3. The system of claim 1, wherein the position tracking device includes wireless communication triangulation device for tracking the relative positions.

4. The system of claim 1, wherein the CPTs additionally emit one or more correction signals.

5. The system of claim 1, wherein the CPTs include one or more of over-ear, on-ear, and in-ear headphones, ear-buds, other types of wearable speakers, fixed and portable loudspeakers.
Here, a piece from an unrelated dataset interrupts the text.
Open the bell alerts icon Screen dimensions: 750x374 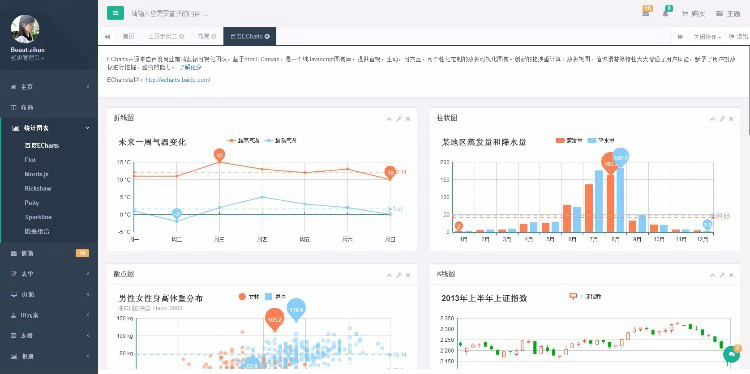[666, 12]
6. A system of crosstalk cancelled zone creation in audio playback comprising:

one or more main transducers emitting stereo soundwaves of an audio playback;

a local system comprising at least two or more close-proximity-transducers (CPTs) and one or more microphones;

wherein each of the CPTs is arranged proximal to one of left and right-side ear canals of the listener;

wherein each of the microphones is placed proximal to a listener's ears and configured to receive and measure the stereo soundwaves of the audio playback;

wherein each of the CPTs comprises: a control unit for receiving measurement data of the stereo soundwaves of the audio playback from the microphones and generating control signal according to the measurement data for the generation of XTC soundwaves;

wherein each of the CPTs is configured to generate XTC soundwaves corresponding to the stereo soundwaves arriving at the corresponding ear of the listener; and

wherein the generated XTC soundwaves are synchronized with the audio playback and with respect to the relative positions.

7. The system of claim 1, wherein the CPTs additionally emit one or more correction signals.

8. The system of claim 1, wherein the CPTs include one or more of over-ear, on-ear, and in-ear headphones, ear-buds, other types of wearable speakers, fixed and portable loudspeakers.